Source records:
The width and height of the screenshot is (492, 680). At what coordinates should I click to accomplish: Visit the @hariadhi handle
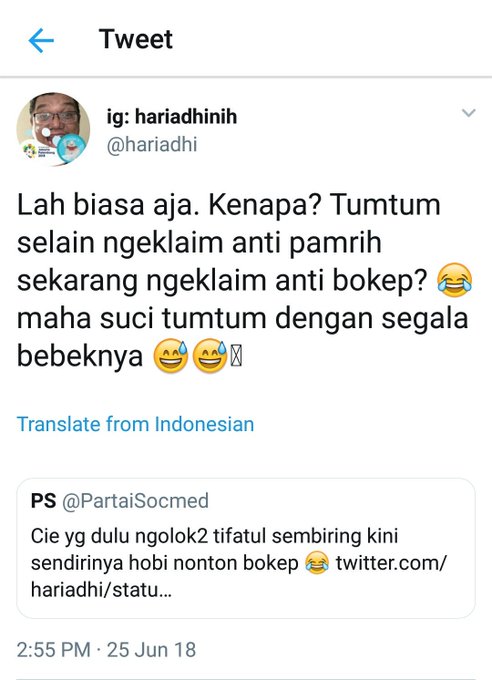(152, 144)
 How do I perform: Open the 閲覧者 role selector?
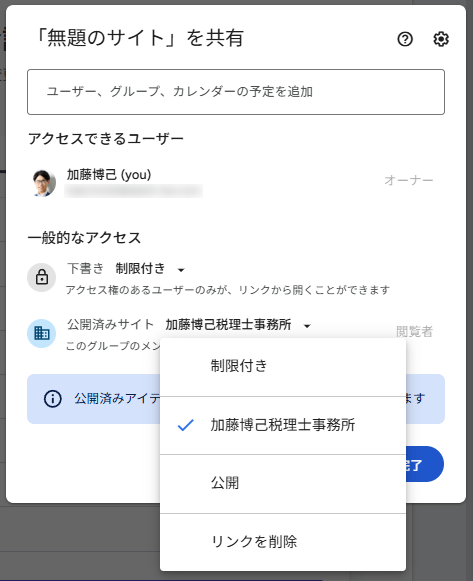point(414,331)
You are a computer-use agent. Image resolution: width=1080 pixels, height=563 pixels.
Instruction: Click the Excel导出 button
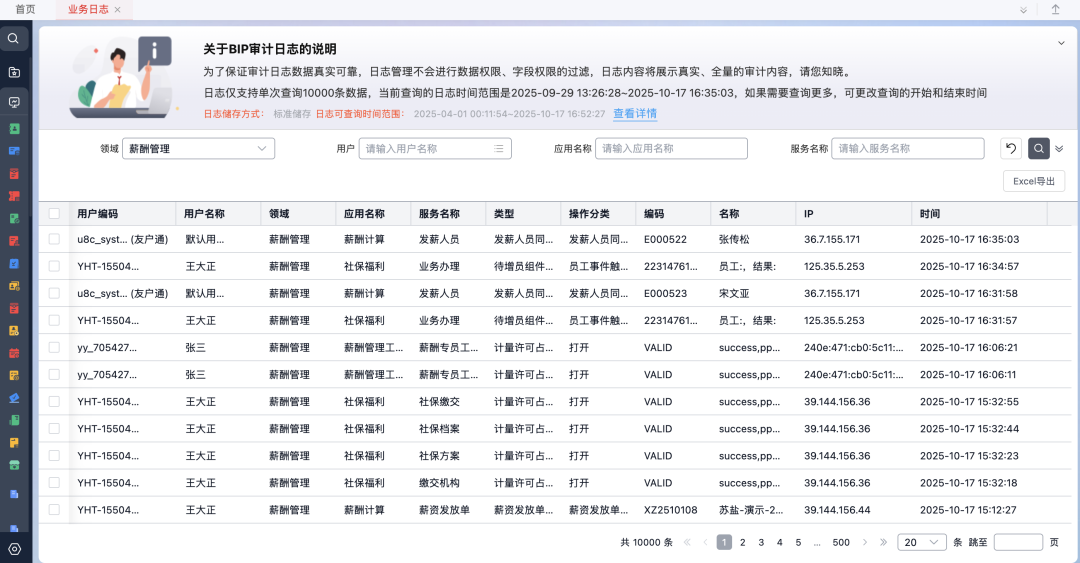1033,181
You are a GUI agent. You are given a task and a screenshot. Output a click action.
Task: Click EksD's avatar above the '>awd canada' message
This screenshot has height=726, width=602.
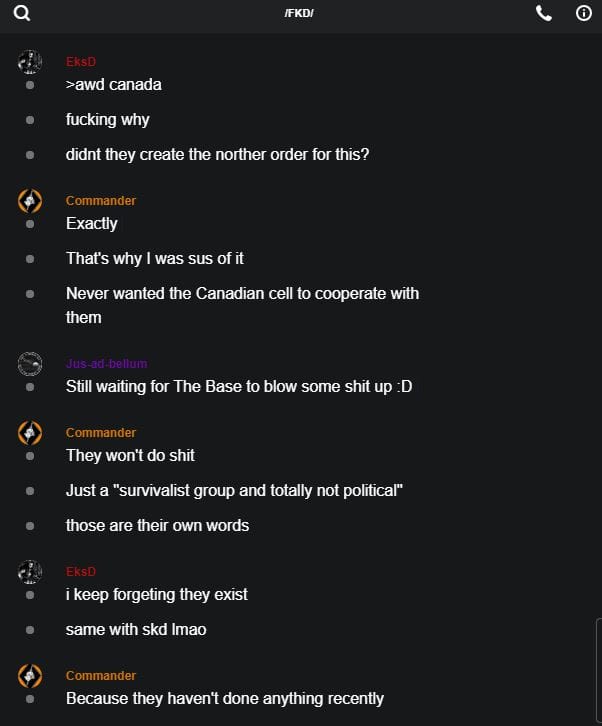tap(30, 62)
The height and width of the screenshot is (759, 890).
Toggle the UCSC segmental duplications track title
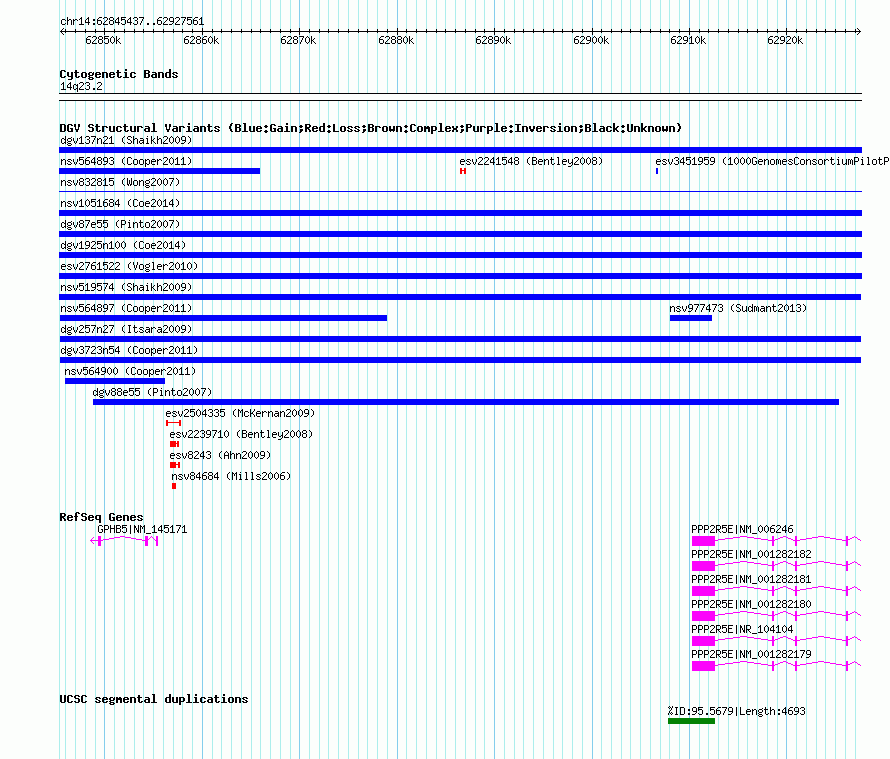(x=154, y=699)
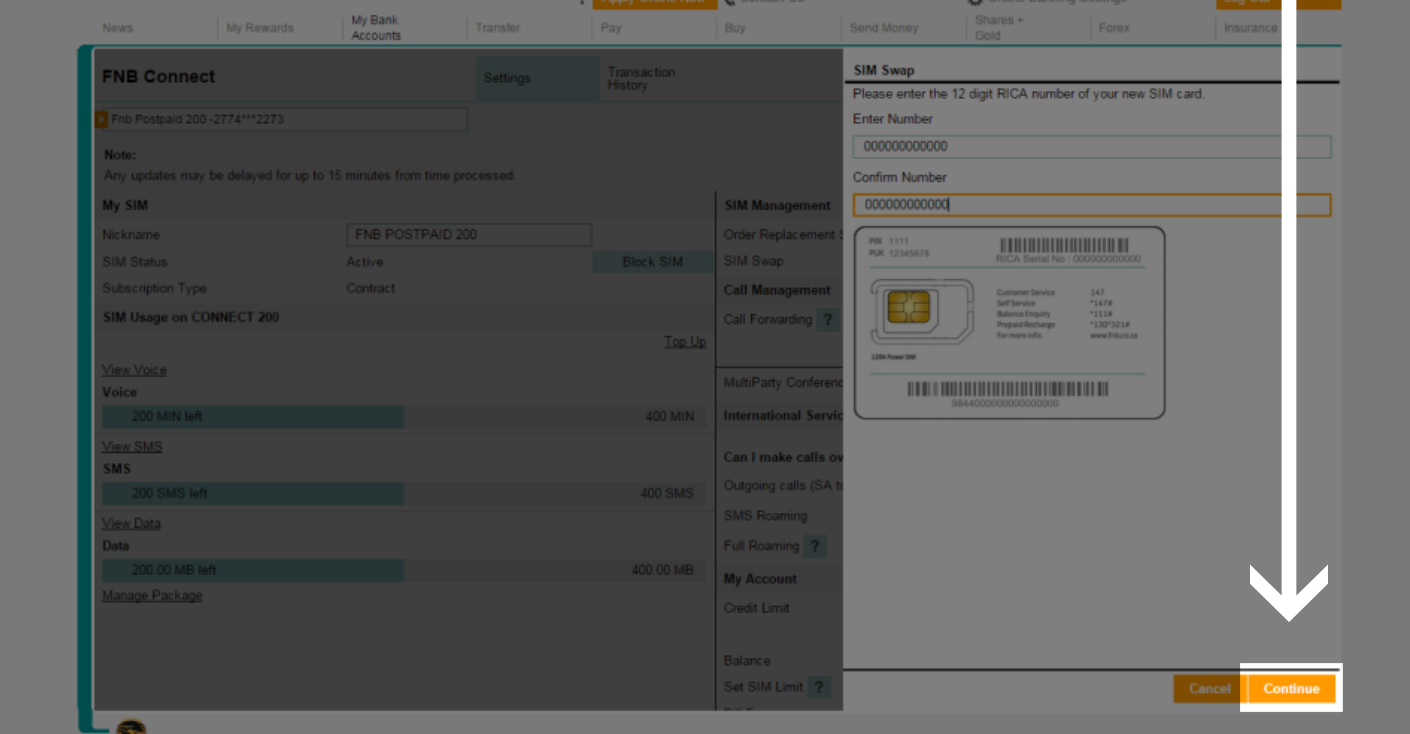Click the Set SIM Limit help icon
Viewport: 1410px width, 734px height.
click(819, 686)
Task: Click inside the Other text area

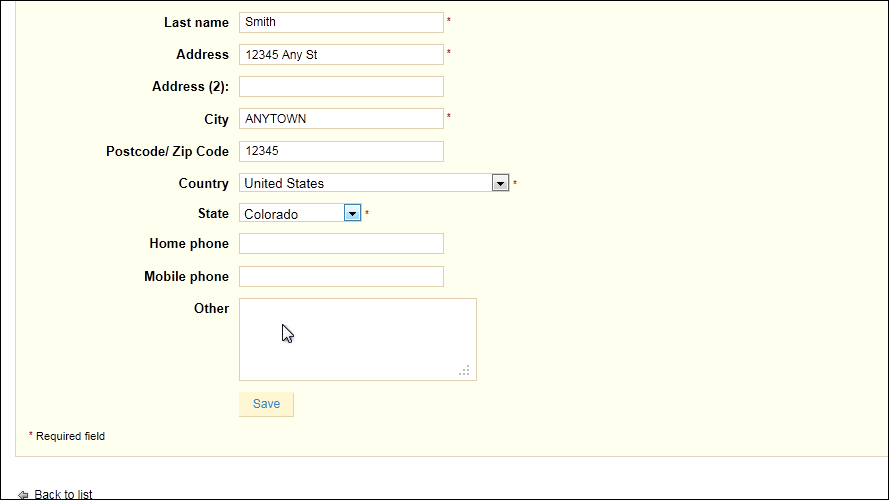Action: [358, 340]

Task requirements: Print the whole listing exactly, please, and keep any images out of it.

Solution to this problem:
The width and height of the screenshot is (492, 680). At what coordinates should I click to accomplish: Visit the @hariadhi handle
(152, 144)
 How do I perform: Open the 閲覧者 role selector?
point(414,331)
You are a computer-use agent. Image resolution: width=1080 pixels, height=563 pixels.
Instruction: Click the Excel导出 button
1033,181
You are a GUI agent. You are given a task and a screenshot. Output a click action.
Task: Click EksD's avatar above the '>awd canada' message
This screenshot has height=726, width=602.
tap(30, 62)
The height and width of the screenshot is (759, 890).
Toggle the UCSC segmental duplications track title
(x=154, y=699)
Click the Set SIM Limit help icon
Viewport: 1410px width, 734px height.
click(819, 686)
Task: Click inside the Other text area

Action: [358, 340]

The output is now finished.